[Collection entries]
# # # #

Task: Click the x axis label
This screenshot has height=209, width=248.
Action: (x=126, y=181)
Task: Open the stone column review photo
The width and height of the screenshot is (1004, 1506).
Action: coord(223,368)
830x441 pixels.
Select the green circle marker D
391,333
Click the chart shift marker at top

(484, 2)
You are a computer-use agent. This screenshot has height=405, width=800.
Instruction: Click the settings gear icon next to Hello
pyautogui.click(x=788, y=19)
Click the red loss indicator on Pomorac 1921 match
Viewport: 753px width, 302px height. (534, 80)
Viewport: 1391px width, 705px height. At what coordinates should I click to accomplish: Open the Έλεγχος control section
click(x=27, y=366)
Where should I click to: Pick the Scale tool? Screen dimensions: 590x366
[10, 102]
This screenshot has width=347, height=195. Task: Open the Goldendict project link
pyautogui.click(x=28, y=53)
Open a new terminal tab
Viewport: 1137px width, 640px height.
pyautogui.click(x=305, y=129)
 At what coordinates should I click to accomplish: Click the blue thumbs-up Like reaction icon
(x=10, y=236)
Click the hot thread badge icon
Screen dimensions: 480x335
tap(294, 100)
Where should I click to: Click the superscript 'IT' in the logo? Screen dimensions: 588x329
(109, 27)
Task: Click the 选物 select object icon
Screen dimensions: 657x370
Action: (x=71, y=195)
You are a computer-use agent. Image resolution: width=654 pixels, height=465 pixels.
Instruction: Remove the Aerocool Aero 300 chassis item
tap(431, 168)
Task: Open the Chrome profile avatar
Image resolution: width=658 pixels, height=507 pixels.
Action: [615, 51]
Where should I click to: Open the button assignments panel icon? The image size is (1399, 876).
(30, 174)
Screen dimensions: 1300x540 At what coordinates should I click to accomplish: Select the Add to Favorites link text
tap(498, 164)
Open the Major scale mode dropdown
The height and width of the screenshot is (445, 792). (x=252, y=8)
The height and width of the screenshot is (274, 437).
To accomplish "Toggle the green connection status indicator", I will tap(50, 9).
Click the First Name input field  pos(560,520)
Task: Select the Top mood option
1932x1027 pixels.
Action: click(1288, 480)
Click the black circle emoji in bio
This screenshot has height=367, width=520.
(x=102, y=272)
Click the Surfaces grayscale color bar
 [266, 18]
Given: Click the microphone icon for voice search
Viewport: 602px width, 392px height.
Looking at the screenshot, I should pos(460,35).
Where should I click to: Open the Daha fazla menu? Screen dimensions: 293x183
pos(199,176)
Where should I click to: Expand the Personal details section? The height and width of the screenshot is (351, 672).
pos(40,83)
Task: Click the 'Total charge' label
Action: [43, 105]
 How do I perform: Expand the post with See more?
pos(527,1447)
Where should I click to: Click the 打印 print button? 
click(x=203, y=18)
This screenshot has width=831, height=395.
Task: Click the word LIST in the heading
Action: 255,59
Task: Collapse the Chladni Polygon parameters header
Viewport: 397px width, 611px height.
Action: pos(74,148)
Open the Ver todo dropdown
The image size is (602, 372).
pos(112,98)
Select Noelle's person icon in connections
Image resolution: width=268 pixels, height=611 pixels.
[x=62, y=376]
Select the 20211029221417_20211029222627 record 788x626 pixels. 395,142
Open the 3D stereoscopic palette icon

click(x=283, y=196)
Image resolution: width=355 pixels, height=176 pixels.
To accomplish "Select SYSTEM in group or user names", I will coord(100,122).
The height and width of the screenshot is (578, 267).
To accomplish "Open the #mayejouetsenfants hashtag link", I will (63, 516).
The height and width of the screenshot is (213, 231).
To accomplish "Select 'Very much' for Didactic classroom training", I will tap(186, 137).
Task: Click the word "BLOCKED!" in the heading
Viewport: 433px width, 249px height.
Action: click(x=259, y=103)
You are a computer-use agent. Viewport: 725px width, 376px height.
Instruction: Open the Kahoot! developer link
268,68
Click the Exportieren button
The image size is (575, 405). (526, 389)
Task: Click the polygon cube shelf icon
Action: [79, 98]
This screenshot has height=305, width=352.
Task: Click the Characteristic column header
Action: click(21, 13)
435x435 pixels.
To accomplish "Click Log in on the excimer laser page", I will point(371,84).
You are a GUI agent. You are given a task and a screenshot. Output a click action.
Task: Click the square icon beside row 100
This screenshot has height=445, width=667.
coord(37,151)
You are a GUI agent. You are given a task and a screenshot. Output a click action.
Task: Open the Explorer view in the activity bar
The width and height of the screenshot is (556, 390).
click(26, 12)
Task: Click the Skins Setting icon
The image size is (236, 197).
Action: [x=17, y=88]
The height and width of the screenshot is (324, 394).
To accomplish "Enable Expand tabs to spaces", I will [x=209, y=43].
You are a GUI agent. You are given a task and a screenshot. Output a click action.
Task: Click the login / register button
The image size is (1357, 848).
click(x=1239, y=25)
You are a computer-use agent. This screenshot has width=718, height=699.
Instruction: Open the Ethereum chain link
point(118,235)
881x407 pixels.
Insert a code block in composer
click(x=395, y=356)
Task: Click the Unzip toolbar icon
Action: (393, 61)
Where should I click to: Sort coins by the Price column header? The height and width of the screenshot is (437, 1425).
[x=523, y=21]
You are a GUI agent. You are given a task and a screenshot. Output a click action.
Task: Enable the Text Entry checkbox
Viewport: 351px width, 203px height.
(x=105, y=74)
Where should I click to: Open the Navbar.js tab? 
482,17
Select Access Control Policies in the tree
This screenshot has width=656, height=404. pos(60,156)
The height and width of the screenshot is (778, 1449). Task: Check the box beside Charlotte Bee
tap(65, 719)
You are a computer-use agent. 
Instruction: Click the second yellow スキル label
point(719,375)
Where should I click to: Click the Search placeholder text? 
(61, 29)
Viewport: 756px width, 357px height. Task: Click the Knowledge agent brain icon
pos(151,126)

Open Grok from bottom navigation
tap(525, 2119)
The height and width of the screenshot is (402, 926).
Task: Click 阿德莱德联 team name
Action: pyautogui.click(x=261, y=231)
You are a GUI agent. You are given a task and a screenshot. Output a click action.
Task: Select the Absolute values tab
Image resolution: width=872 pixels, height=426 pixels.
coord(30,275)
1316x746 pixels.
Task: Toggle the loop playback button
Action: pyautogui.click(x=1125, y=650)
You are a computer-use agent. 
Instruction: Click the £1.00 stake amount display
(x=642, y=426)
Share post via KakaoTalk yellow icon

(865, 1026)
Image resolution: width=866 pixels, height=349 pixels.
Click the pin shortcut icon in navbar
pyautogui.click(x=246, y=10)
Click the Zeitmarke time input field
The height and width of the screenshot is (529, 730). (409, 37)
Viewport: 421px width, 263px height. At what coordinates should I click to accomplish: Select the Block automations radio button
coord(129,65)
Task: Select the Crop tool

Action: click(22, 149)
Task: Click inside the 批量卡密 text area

# # # #

* [Task objective]:
All of the entries above need to be output again exactly.

* [Reply]:
Task: Click the x axis label
This screenshot has height=209, width=248.
Action: (x=126, y=181)
Task: Open the stone column review photo
The width and height of the screenshot is (1004, 1506).
Action: coord(223,368)
830x441 pixels.
Select the green circle marker D
391,333
Click the chart shift marker at top

(484, 2)
You are a computer-use agent. This screenshot has height=405, width=800.
Instruction: Click the settings gear icon next to Hello
pyautogui.click(x=788, y=19)
Click the red loss indicator on Pomorac 1921 match
Viewport: 753px width, 302px height. (534, 80)
Viewport: 1391px width, 705px height. At what coordinates should I click to accomplish: Open the Έλεγχος control section
click(x=27, y=366)
Where should I click to: Pick the Scale tool? Screen dimensions: 590x366
[10, 102]
This screenshot has width=347, height=195. Task: Open the Goldendict project link
pyautogui.click(x=28, y=53)
Open a new terminal tab
Viewport: 1137px width, 640px height.
pyautogui.click(x=305, y=129)
 At what coordinates should I click to accomplish: Click the blue thumbs-up Like reaction icon
(x=10, y=236)
Click the hot thread badge icon
Screen dimensions: 480x335
tap(294, 100)
Where should I click to: Click the superscript 'IT' in the logo? Screen dimensions: 588x329
(109, 27)
Task: Click the 选物 select object icon
Screen dimensions: 657x370
Action: (x=71, y=195)
You are a computer-use agent. Image resolution: width=654 pixels, height=465 pixels.
Instruction: Remove the Aerocool Aero 300 chassis item
tap(431, 168)
Task: Open the Chrome profile avatar
Image resolution: width=658 pixels, height=507 pixels.
Action: [615, 51]
Where should I click to: Open the button assignments panel icon? The image size is (1399, 876).
(30, 174)
Screen dimensions: 1300x540 At what coordinates should I click to accomplish: Select the Add to Favorites link text
tap(498, 164)
Open the Major scale mode dropdown
The height and width of the screenshot is (445, 792). (x=252, y=8)
The height and width of the screenshot is (274, 437).
To accomplish "Toggle the green connection status indicator", I will tap(50, 9).
Click the First Name input field  pos(560,520)
Task: Select the Top mood option
1932x1027 pixels.
Action: click(1288, 480)
Click the black circle emoji in bio
This screenshot has height=367, width=520.
(x=102, y=272)
Click the Surfaces grayscale color bar
 [266, 18]
Given: Click the microphone icon for voice search
Viewport: 602px width, 392px height.
Looking at the screenshot, I should pos(460,35).
Where should I click to: Open the Daha fazla menu? Screen dimensions: 293x183
pos(199,176)
Where should I click to: Expand the Personal details section? The height and width of the screenshot is (351, 672).
pos(40,83)
Task: Click the 'Total charge' label
Action: [43, 105]
 How do I perform: Expand the post with See more?
pos(527,1447)
Where should I click to: Click the 打印 print button? 
click(x=203, y=18)
This screenshot has width=831, height=395.
Task: Click the word LIST in the heading
Action: 255,59
Task: Collapse the Chladni Polygon parameters header
Viewport: 397px width, 611px height.
Action: pos(74,148)
Open the Ver todo dropdown
The image size is (602, 372).
pos(112,98)
Select Noelle's person icon in connections
Image resolution: width=268 pixels, height=611 pixels.
[x=62, y=376]
Select the 20211029221417_20211029222627 record 788x626 pixels. 395,142
Open the 3D stereoscopic palette icon

click(x=283, y=196)
Image resolution: width=355 pixels, height=176 pixels.
To accomplish "Select SYSTEM in group or user names", I will coord(100,122).
The height and width of the screenshot is (578, 267).
To accomplish "Open the #mayejouetsenfants hashtag link", I will (63, 516).
The height and width of the screenshot is (213, 231).
To accomplish "Select 'Very much' for Didactic classroom training", I will tap(186, 137).
Task: Click the word "BLOCKED!" in the heading
Viewport: 433px width, 249px height.
Action: click(x=259, y=103)
You are a computer-use agent. Viewport: 725px width, 376px height.
Instruction: Open the Kahoot! developer link
268,68
Click the Exportieren button
The image size is (575, 405). (526, 389)
Task: Click the polygon cube shelf icon
Action: [79, 98]
This screenshot has height=305, width=352.
Task: Click the Characteristic column header
Action: click(21, 13)
435x435 pixels.
To accomplish "Click Log in on the excimer laser page", I will point(371,84).
You are a GUI agent. You are given a task and a screenshot. Output a click action.
Task: Click the square icon beside row 100
This screenshot has height=445, width=667.
coord(37,151)
You are a GUI agent. You are given a task and a screenshot. Output a click action.
Task: Open the Explorer view in the activity bar
The width and height of the screenshot is (556, 390).
click(26, 12)
Task: Click the Skins Setting icon
The image size is (236, 197).
Action: [x=17, y=88]
The height and width of the screenshot is (324, 394).
To accomplish "Enable Expand tabs to spaces", I will [x=209, y=43].
You are a GUI agent. You are given a task and a screenshot. Output a click action.
Task: Click the login / register button
The image size is (1357, 848).
click(x=1239, y=25)
You are a computer-use agent. This screenshot has width=718, height=699.
Instruction: Open the Ethereum chain link
point(118,235)
881x407 pixels.
Insert a code block in composer
click(x=395, y=356)
Task: Click the Unzip toolbar icon
Action: (393, 61)
Where should I click to: Sort coins by the Price column header? The height and width of the screenshot is (437, 1425).
[x=523, y=21]
You are a GUI agent. You are given a task and a screenshot. Output a click action.
Task: Enable the Text Entry checkbox
Viewport: 351px width, 203px height.
(x=105, y=74)
Where should I click to: Open the Navbar.js tab? 
482,17
Select Access Control Policies in the tree
This screenshot has width=656, height=404. pos(60,156)
The height and width of the screenshot is (778, 1449). Task: Check the box beside Charlotte Bee
tap(65, 719)
You are a computer-use agent. 
Instruction: Click the second yellow スキル label
point(719,375)
Where should I click to: Click the Search placeholder text? 
(61, 29)
Viewport: 756px width, 357px height. Task: Click the Knowledge agent brain icon
pos(151,126)

Open Grok from bottom navigation
tap(525, 2119)
The height and width of the screenshot is (402, 926).
Task: Click 阿德莱德联 team name
Action: pyautogui.click(x=261, y=231)
You are a GUI agent. You are given a task and a screenshot. Output a click action.
Task: Select the Absolute values tab
Image resolution: width=872 pixels, height=426 pixels.
coord(30,275)
1316x746 pixels.
Task: Toggle the loop playback button
Action: pyautogui.click(x=1125, y=650)
You are a computer-use agent. 
Instruction: Click the £1.00 stake amount display
(x=642, y=426)
Share post via KakaoTalk yellow icon

(865, 1026)
Image resolution: width=866 pixels, height=349 pixels.
Click the pin shortcut icon in navbar
pyautogui.click(x=246, y=10)
Click the Zeitmarke time input field
The height and width of the screenshot is (529, 730). (409, 37)
Viewport: 421px width, 263px height. At what coordinates should I click to accomplish: Select the Block automations radio button
coord(129,65)
Task: Select the Crop tool

Action: click(22, 149)
Task: Click inside the 批量卡密 text area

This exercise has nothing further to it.